• _WHAT THIS TASK INVOLVES_:
Transcribe the records in full; omit images.

(Beginning of DATA FOR THIS TASK)

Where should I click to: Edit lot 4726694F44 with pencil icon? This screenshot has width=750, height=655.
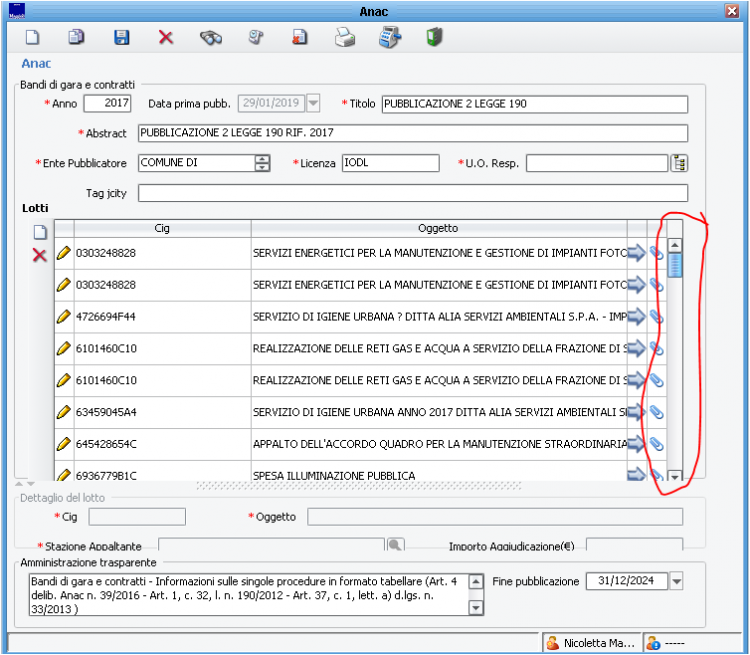[x=64, y=317]
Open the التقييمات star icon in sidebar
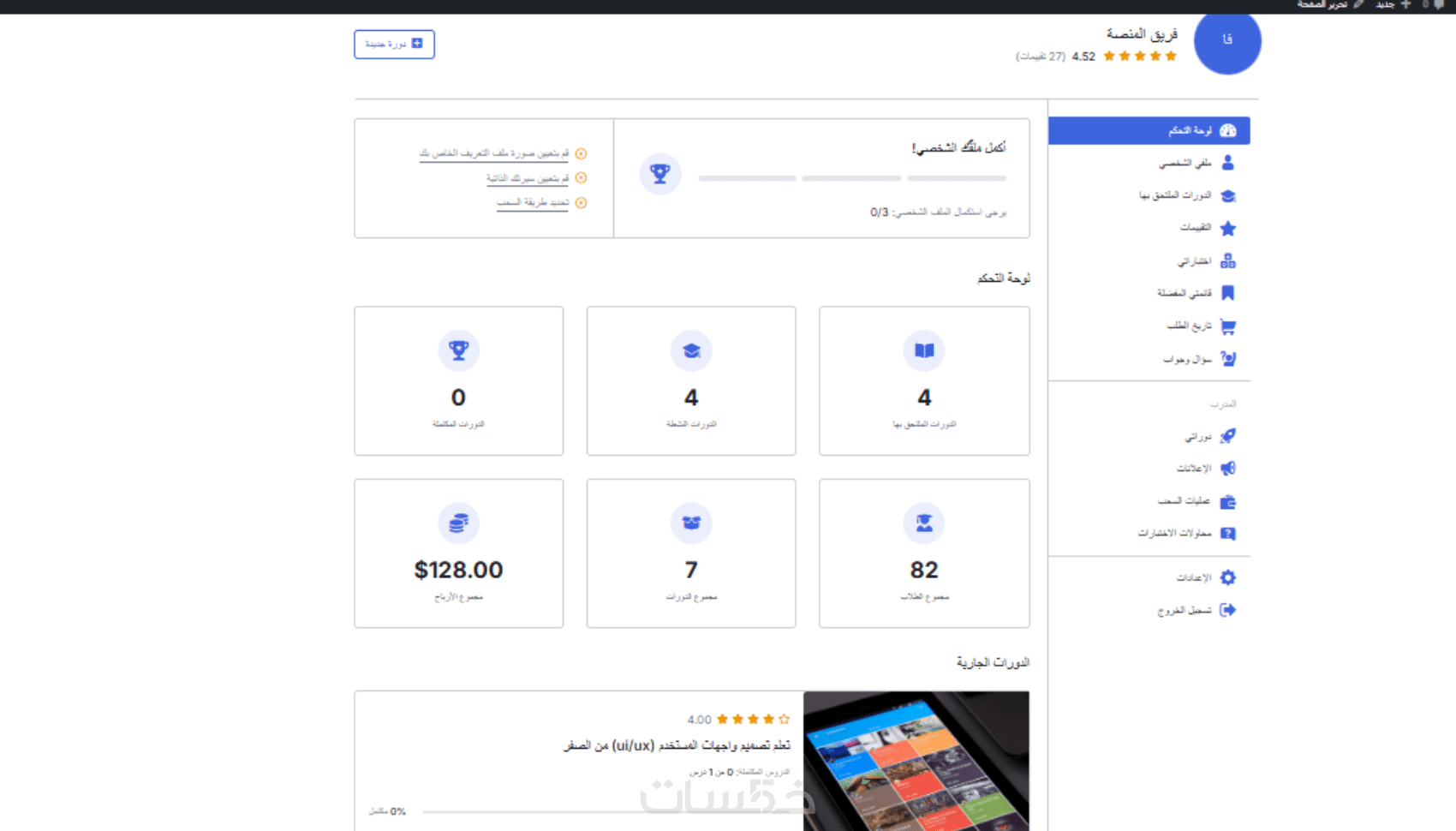The height and width of the screenshot is (831, 1456). click(1227, 228)
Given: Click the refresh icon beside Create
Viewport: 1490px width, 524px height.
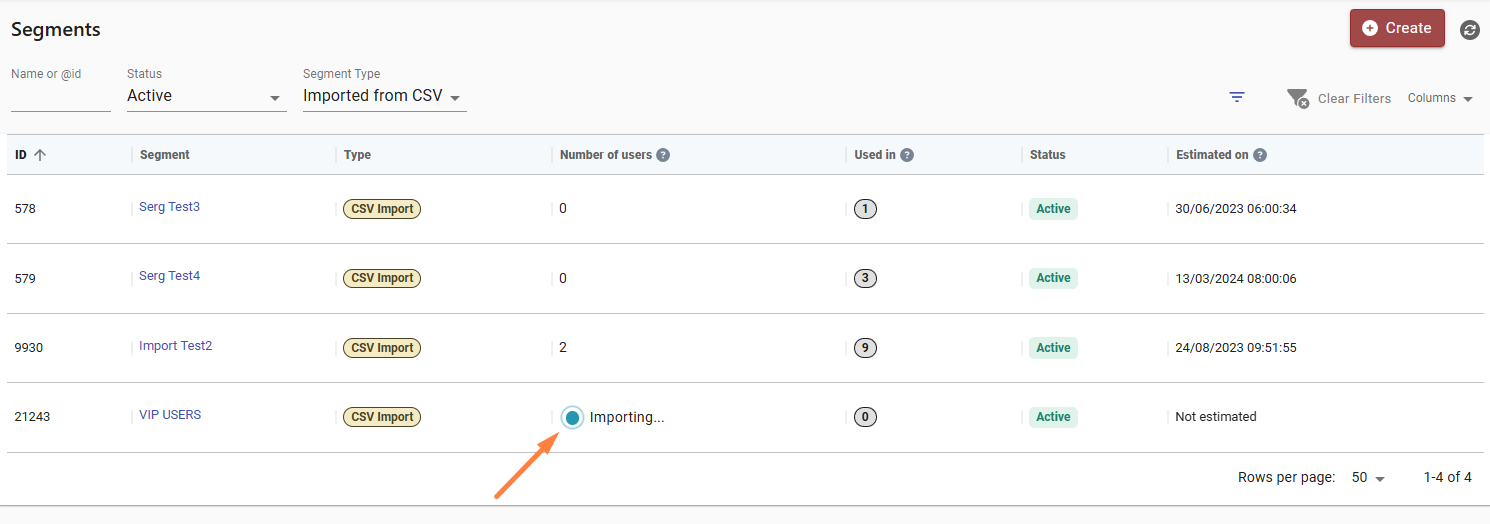Looking at the screenshot, I should click(x=1469, y=30).
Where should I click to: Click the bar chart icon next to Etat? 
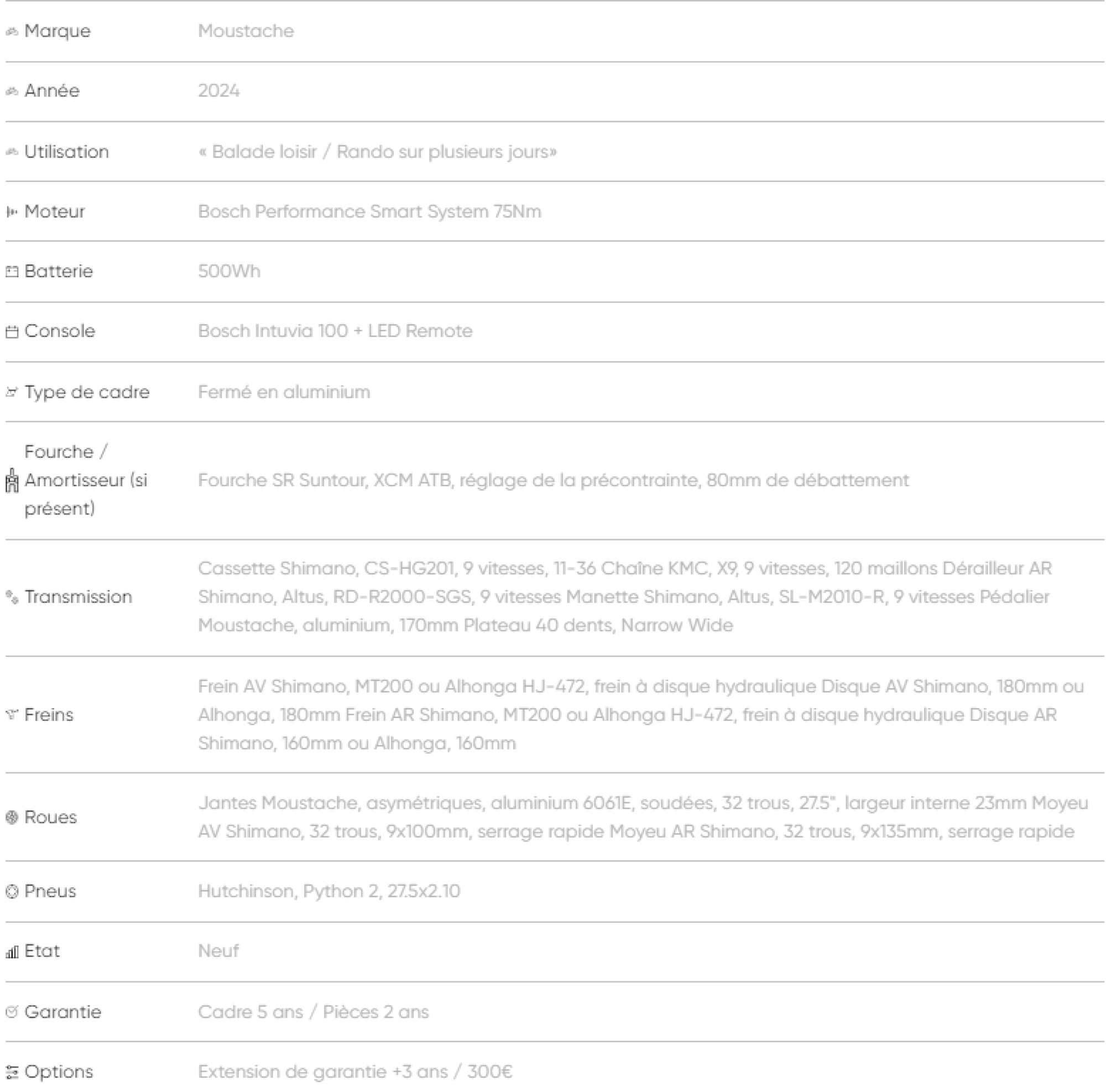pos(12,951)
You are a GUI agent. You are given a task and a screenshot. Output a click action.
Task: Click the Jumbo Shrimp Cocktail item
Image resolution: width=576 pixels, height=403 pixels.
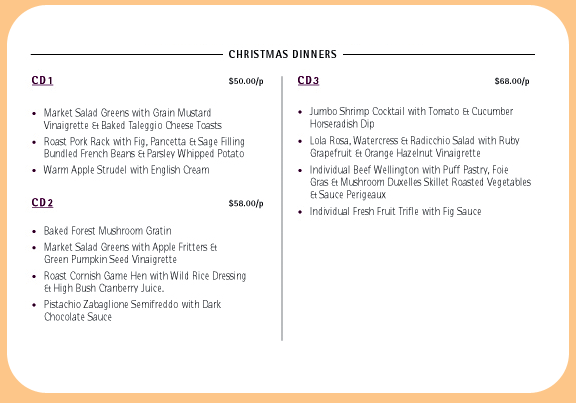pyautogui.click(x=411, y=118)
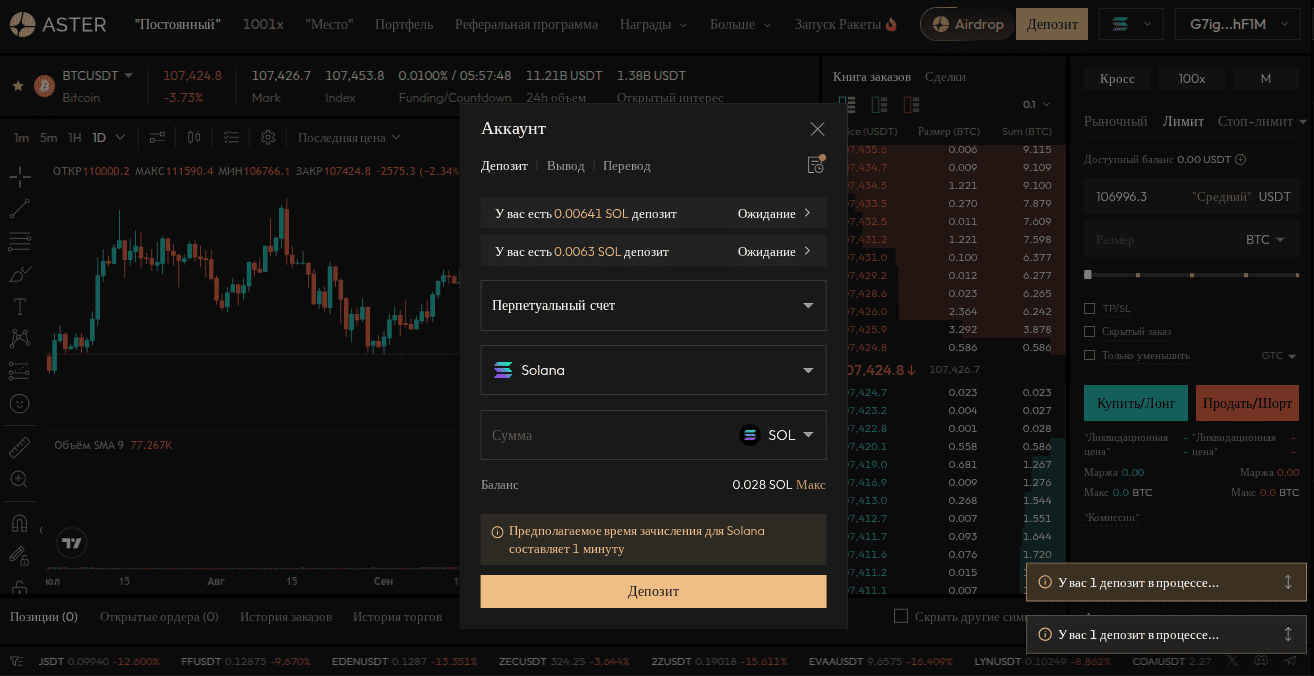Open chart settings gear icon

point(268,137)
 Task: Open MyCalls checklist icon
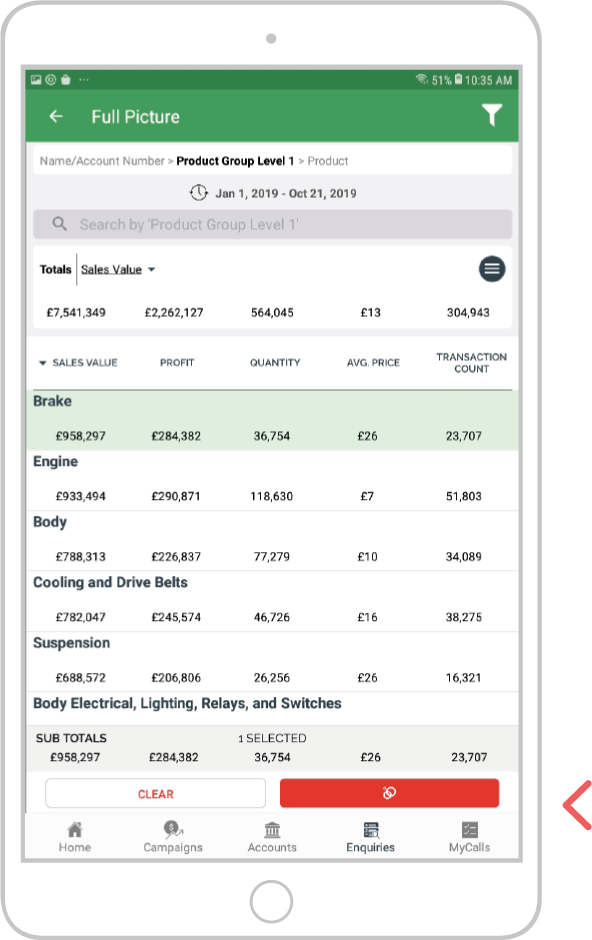point(470,830)

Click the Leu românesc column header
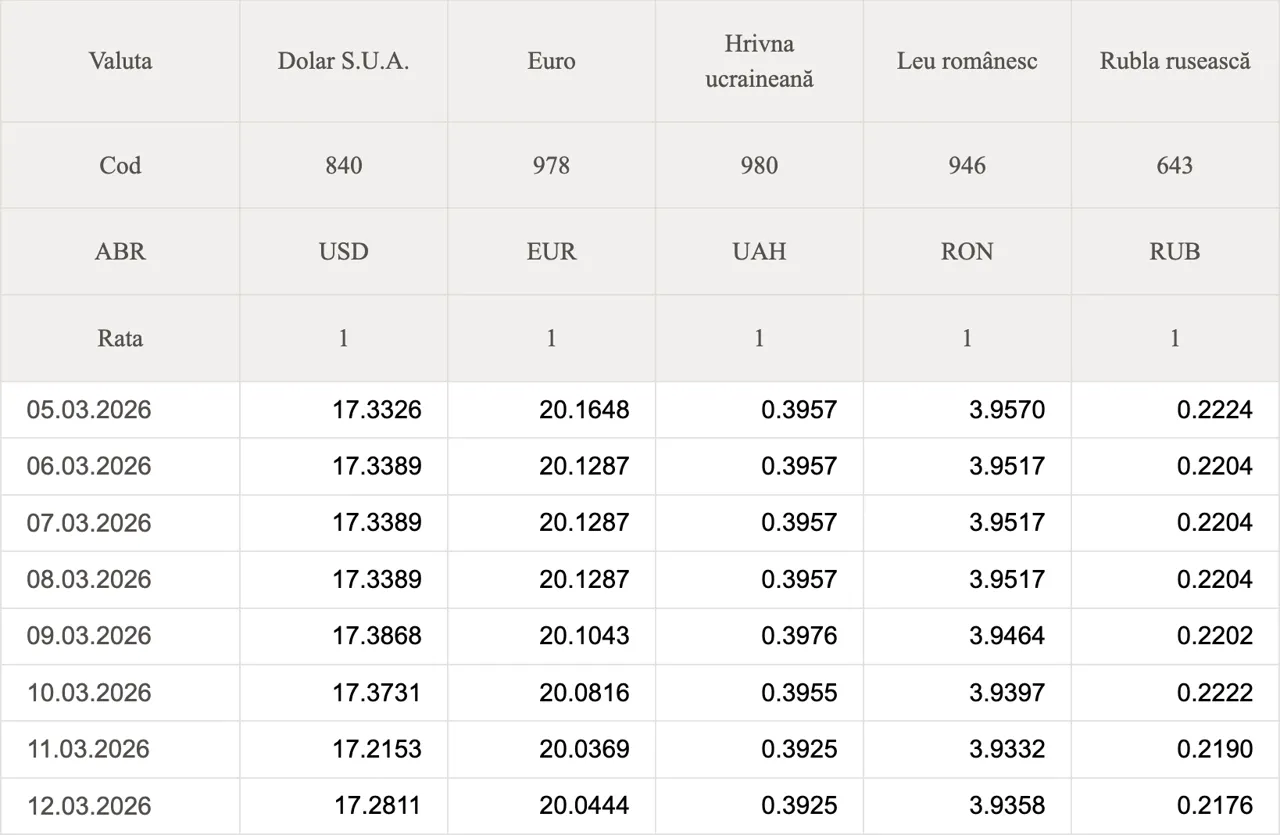coord(967,61)
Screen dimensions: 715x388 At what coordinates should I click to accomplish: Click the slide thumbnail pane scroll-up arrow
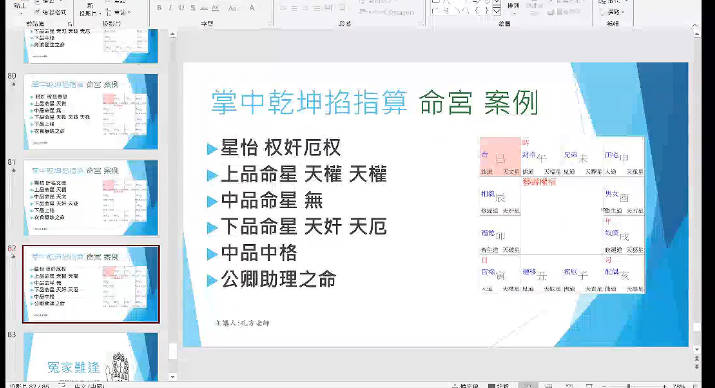click(172, 34)
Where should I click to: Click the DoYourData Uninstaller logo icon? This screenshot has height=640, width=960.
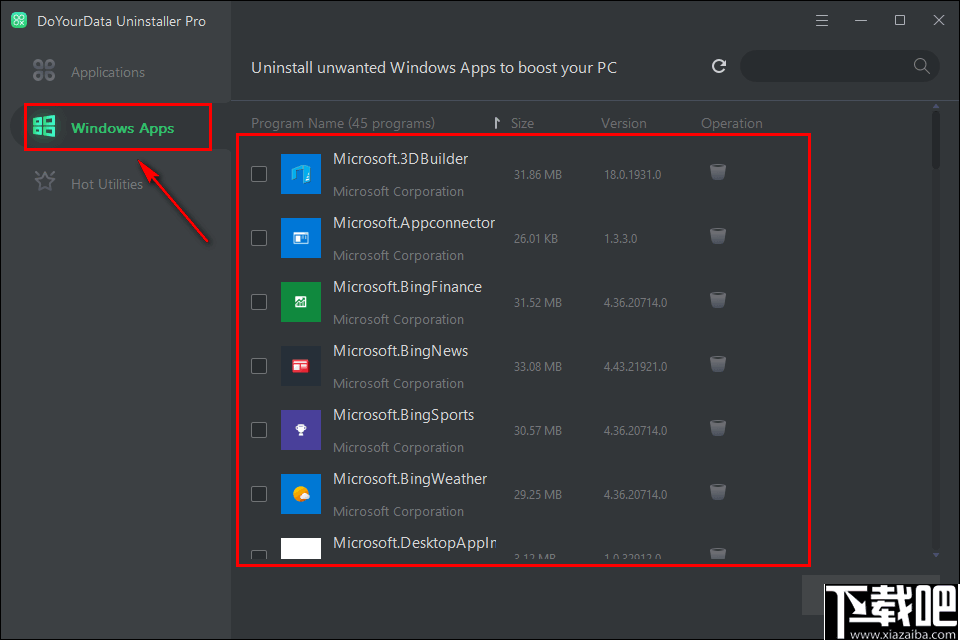(x=18, y=19)
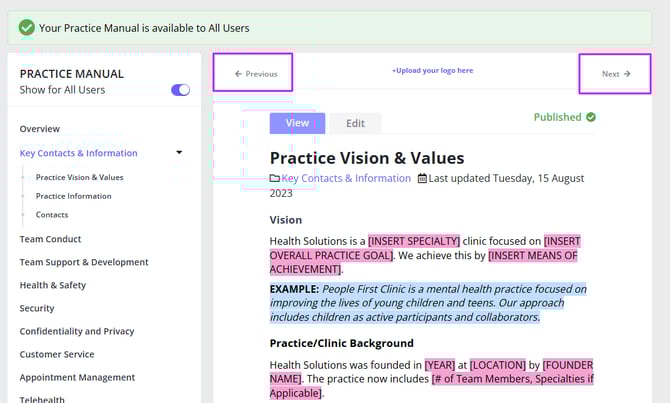Toggle Show for All Users switch
670x403 pixels.
(180, 90)
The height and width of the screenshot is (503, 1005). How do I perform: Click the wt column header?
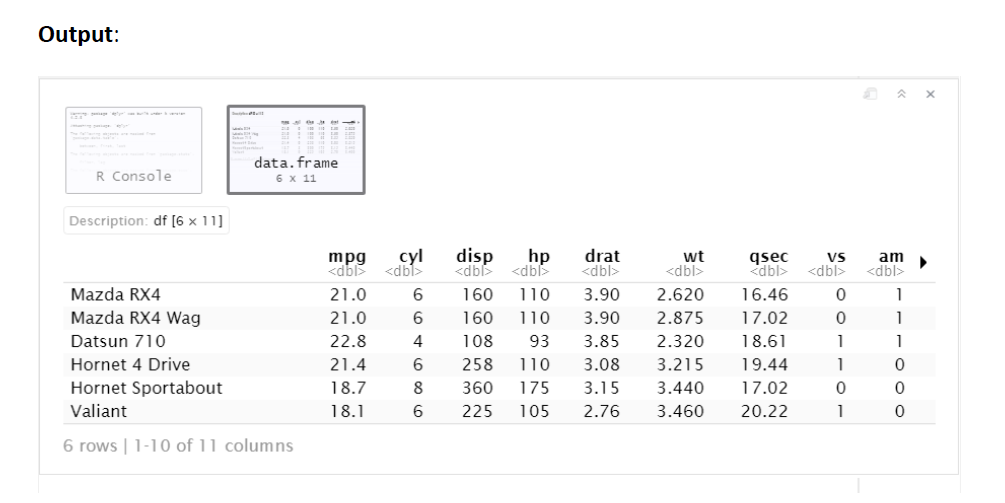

(End of DATA FOR THIS TASK)

• _REPLY_:
Where should I click to: Edit lot 4726694F44 with pencil icon? This screenshot has width=750, height=655.
[x=64, y=317]
Open the التقييمات star icon in sidebar
The height and width of the screenshot is (831, 1456). click(1227, 228)
Given: Click the refresh icon beside Create
Viewport: 1490px width, 524px height.
Looking at the screenshot, I should click(x=1469, y=30).
Where should I click to: Click the bar chart icon next to Etat? 
pos(12,951)
You are a GUI agent. You are given a task and a screenshot. Output a click action.
Task: Click the Jumbo Shrimp Cocktail item
Image resolution: width=576 pixels, height=403 pixels.
pyautogui.click(x=411, y=118)
Open chart settings gear icon

point(268,137)
 Task: Open MyCalls checklist icon
point(470,830)

Click the Leu românesc column header
coord(967,61)
Screen dimensions: 715x388 At what coordinates should I click to accomplish: Click the slide thumbnail pane scroll-up arrow
click(172, 34)
Where should I click to: Click the DoYourData Uninstaller logo icon? This screenshot has height=640, width=960.
(x=18, y=19)
Toggle Show for All Users switch
670x403 pixels.
(180, 90)
The height and width of the screenshot is (503, 1005). How do I perform: Click the wt column header?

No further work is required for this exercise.